Car après tout, elle a plutôt vécu de belles années, celles qui ont vu le régime communiste s’effilocher avant de disparaître, les années soixante et le concert des Rolling Stones où elle a rencontré son futur mari, les années quatre-vingt avec le mouvement Solidarnosc, les années deux mille avec l’ouverture à l’Europe et le développement économique. Non, décidément, elle ne fait pas partie des Héroïques. Elle n'aura pas eu à se battre. Pas davantage qu'Edward. Avec ironie, elle explique que «quand je le vois chaque matin s’acharner contre sa tranche de bacon collée à la poêle, je suis forcée de constater que, s’il le voulait, il pourrait éradiquer à lui tout seul les nationalistes russes, ukrainiens et, tant qu'à faire, libérer la Crimée. Sans doute croit-il que d’autres s'en chargeront, pendant qu'il est occupé à remplir des tâches autrement plus importantes.»
Elle se souvient de leur rencontre, de leurs rêves et de leurs ambitions, de son engagement au sein d'une troupe de théâtre ou encore de sa passion pour les littérature et spiritualité indiennes.
Mais, au soir de sa vie, c'est d'abord un sentiment de culpabilité qui prédomine. Quand elle repense à Konrad, son ancien élève et amant, qui vient la soigner. Quand elle revoit sa fille avec les veines tailladées avec une lame de rasoir. «Konrad était plus que mon chant du cygne. Il était le regard d'un homme qui me donnait une existence autre que celle d'une mère ou d'une épouse. Dans mon enivrement, je m'étais convaincue que mes filles en profitaient à leur manière. N'aimaient-elles pas se montrer à côté de cette mère qui enfilait un jean et des escarpins à talons? Toujours ouverte à leurs amis, la maison grouillait d’ados qui raffolaient de pizzas congelées. Non parce qu'elles étaient bonnes, mais parce qu'elles étaient jugées indignes de la table familiale par leurs mères dévouées. Autant dire que mon pathologique manque de temps, d'investissement et de patience, produisait l'effet que ne parvenaient pas à obtenir les femmes héroïques d’abnégation que je croisais aux réunions de parents d'élèves. Enfin, en apparence. Car leurs enfants avaient beau les détester, ils ne cherchaient pas à se suicider.» Alors maintenant qu'elles ont fait leur vie, pourquoi ne ferait-elle pas à son tour un dernier voyage, une dernière folie?

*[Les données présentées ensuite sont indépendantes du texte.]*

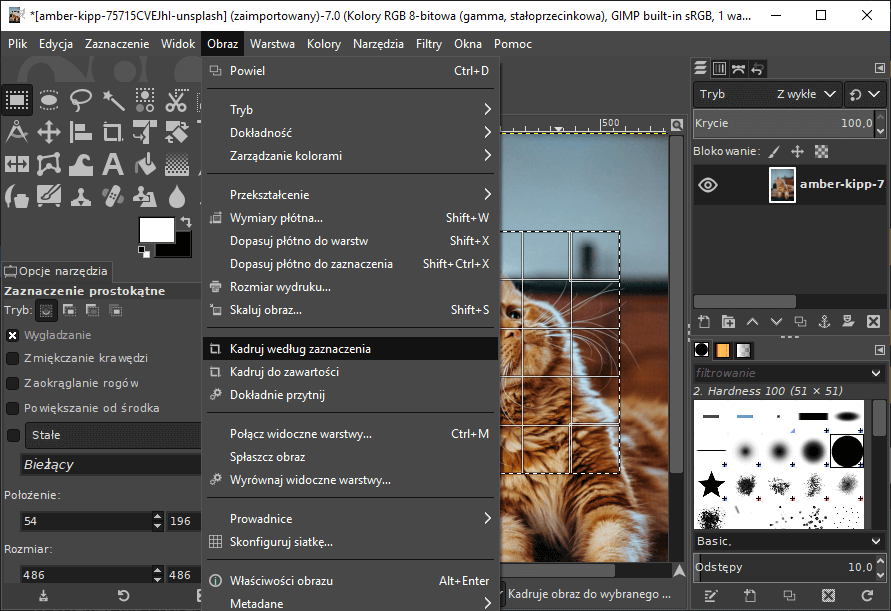Image resolution: width=891 pixels, height=611 pixels.
Task: Click the white foreground color swatch
Action: (156, 229)
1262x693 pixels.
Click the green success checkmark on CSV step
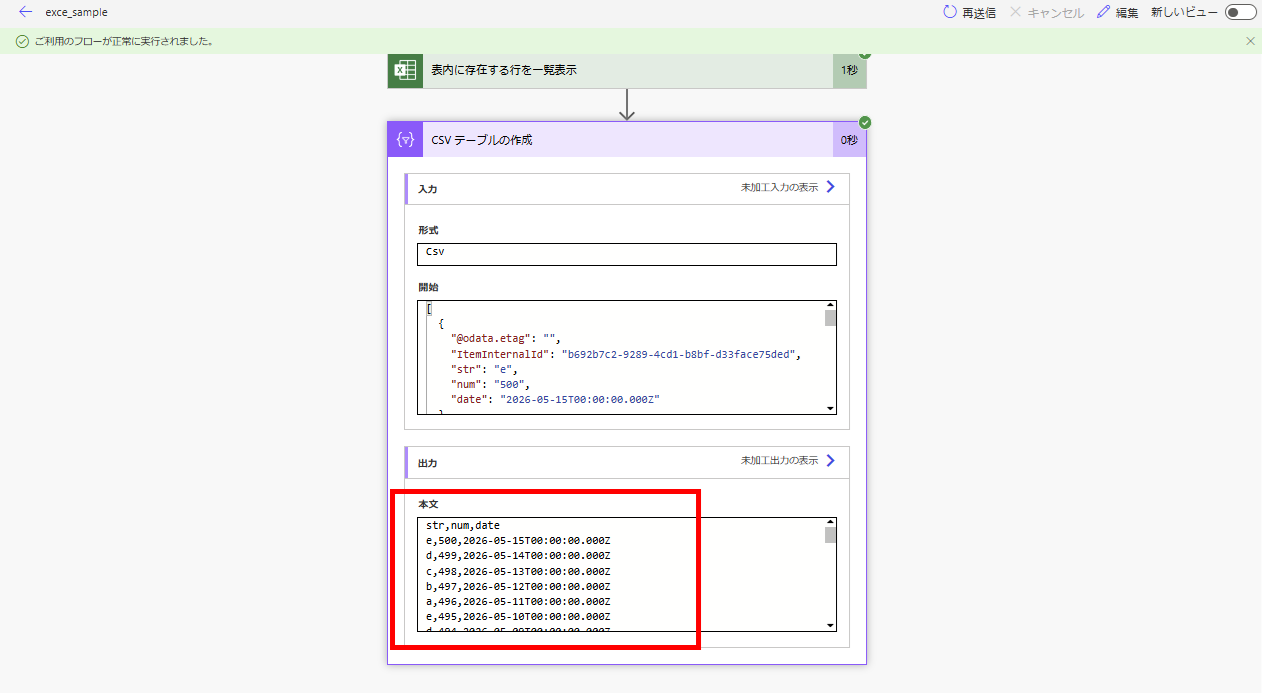864,122
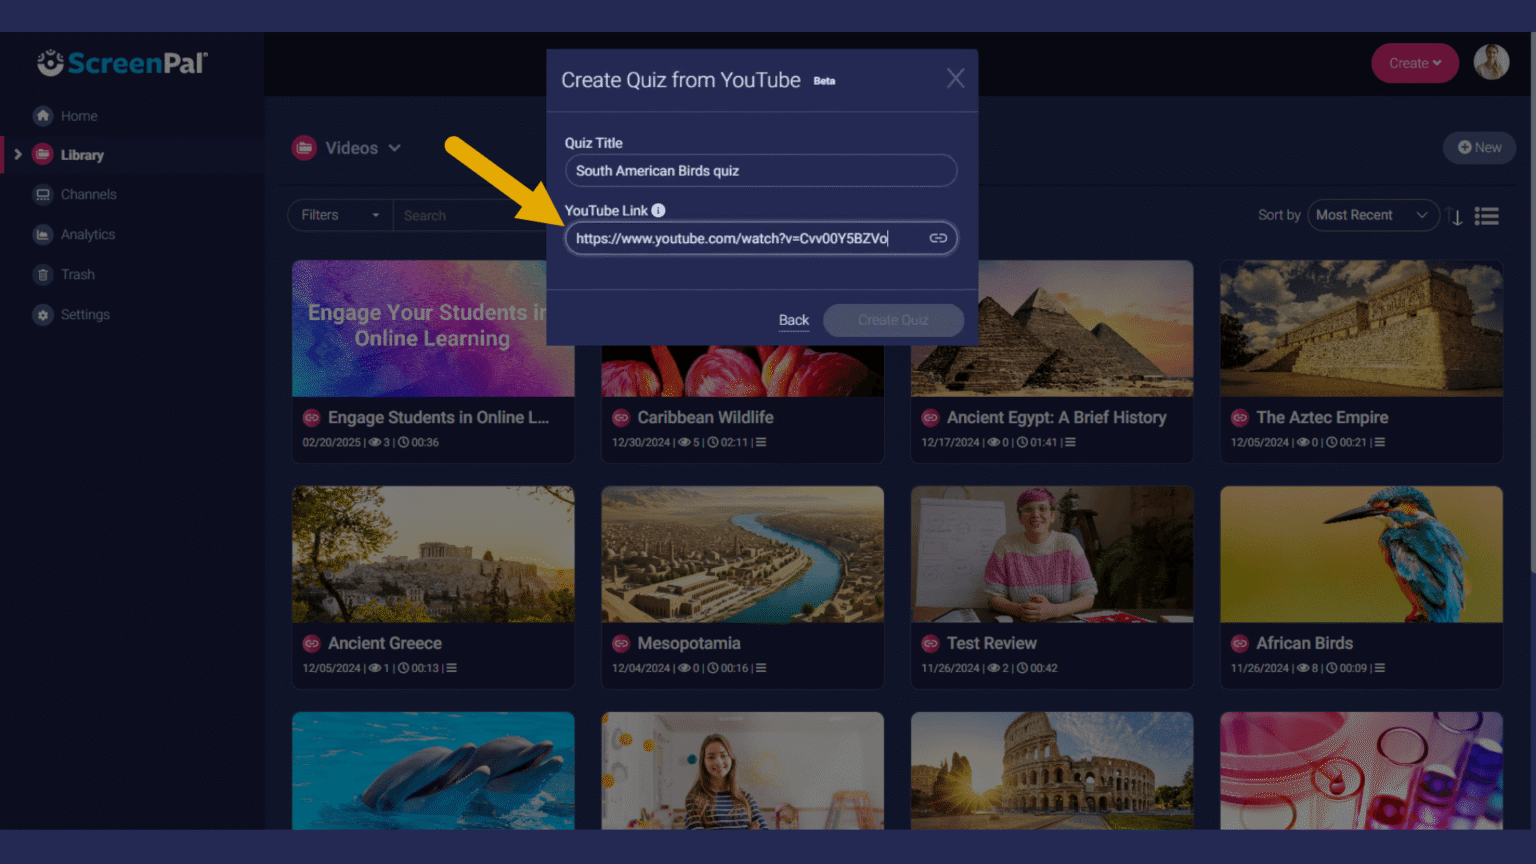Close the Create Quiz from YouTube dialog
The image size is (1536, 864).
click(955, 79)
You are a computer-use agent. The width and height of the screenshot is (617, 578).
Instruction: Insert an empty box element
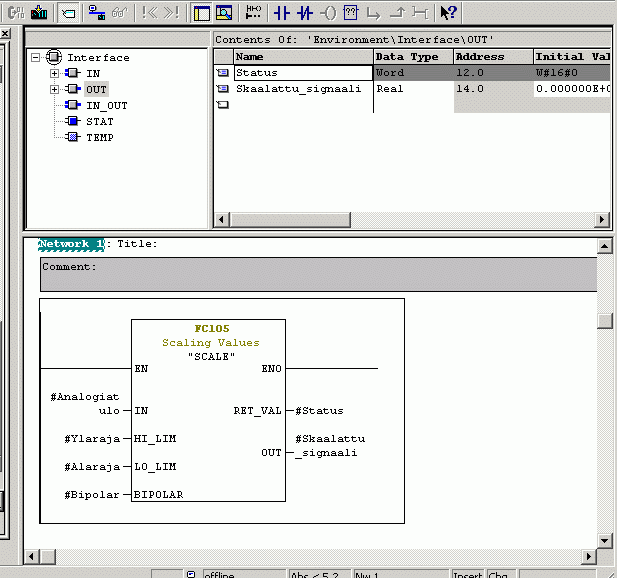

Paulina Dalmayer, qui est née en 1974 et a grandi en Pologne, rend parfaitement cette frénésie, d'abord mêlée de crainte, qui a gagné le pays avec l'effondrement du bloc communiste et la remise en cause de l’Église, malgré ou à cause de leur pape polonais. D'une écriture vive et ironique, teintée d'humour, elle regarde le monde d'avant s'effacer, laissant place à un nouveau monde riche d'autant d'espoirs que de contradictions. Un monde qu'il est difficile d'appréhender tant il est mouvant, tant il va vite. Elle dit aussi avec délicatesse combien il est difficile de s'y sentir parfaitement bien.